::: Page extract

Monday, September 2, 2013

Tory's super cuteness-- even when she's trying to pretend that she isn't caught!

I have a funny little story I would like to tell.  It actually just happened a few moments ago, but it was so cute that I couldn't resist telling it.

My granddaughter, Tory, got into some liquids and spilled them on my husband's side of the bed un-be-knowing to him.  It probably happened a couple hours before, or maybe even this afternoon, I'm not sure. So Tory came tromping into the room with her grandpa and he took the towel that I assume Tory put there to hide her mess, and found the mess.

Tory meanwhile is doing everything she can so she doesn't get noticed, but Grandpa says--
"Tory were you playing with things that you shouldn't have?"  Tory looks the other way and says nothing.
"This is a mess."  Grandpa says.  Tory climbs over to me (I'm on the other side of the bed.) and cuddles up as if to hide.  Now, mind you, my husband didn't raise his voice at all. This is all just a little commentary while he is discovering two glass bottles and a liquid mess he didn't expect, and putting two and two together to figure out this was a Tory do. By Tory's reaction it is most definitely a Tory do.
"Tory you are not suppose to play with these kind of things."  Grandpa says.  Tory looks down with a little frown, still not saying anything, but not crying yet like she usually does when she has done something she is not suppose to.  I say to her.

::::::
::: Supplied information

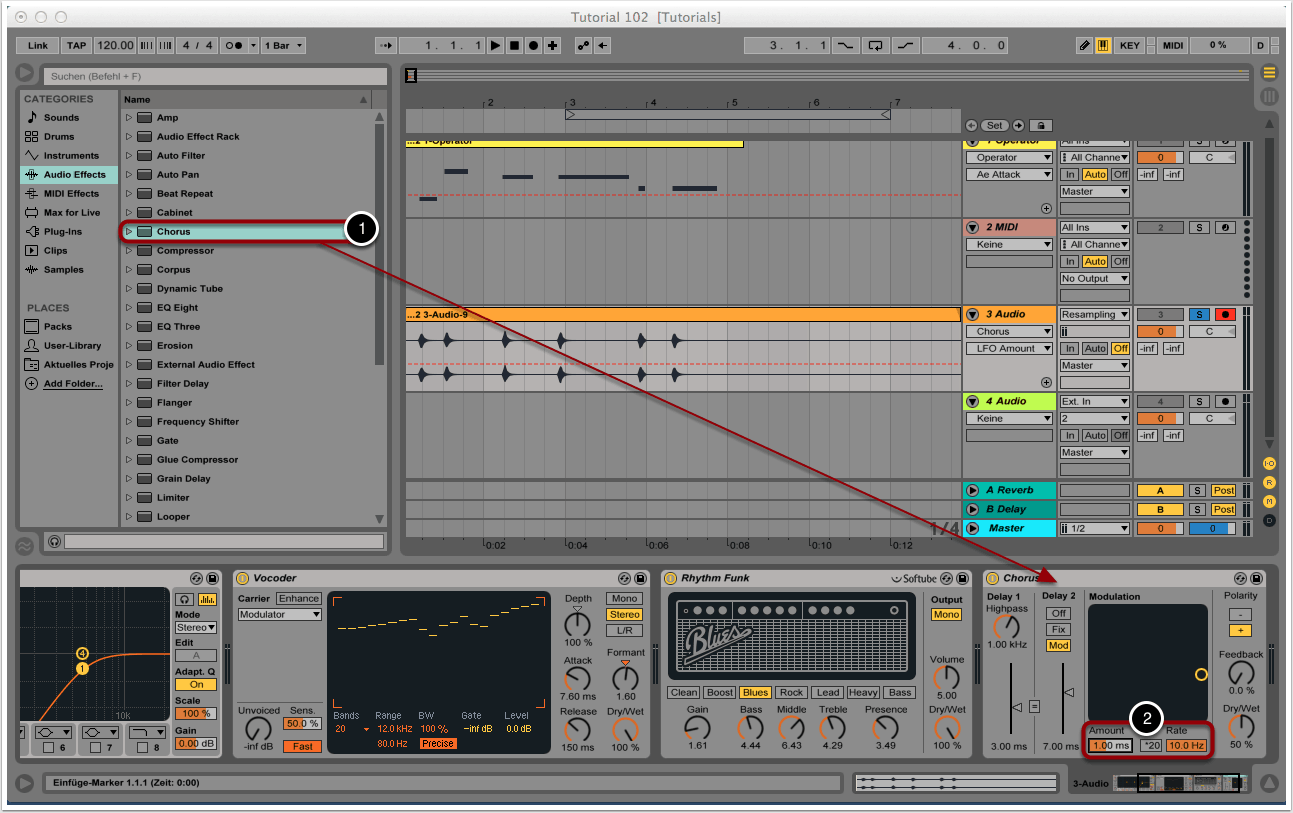Toggle the Metronome button
Viewport: 1293px width, 813px height.
[x=234, y=46]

::::::

Exercise brief ▸
In the blog post about Tory, what did Grandpa discover on his side of the bed?

Solution to the problem ▸
Two glass bottles and a liquid mess.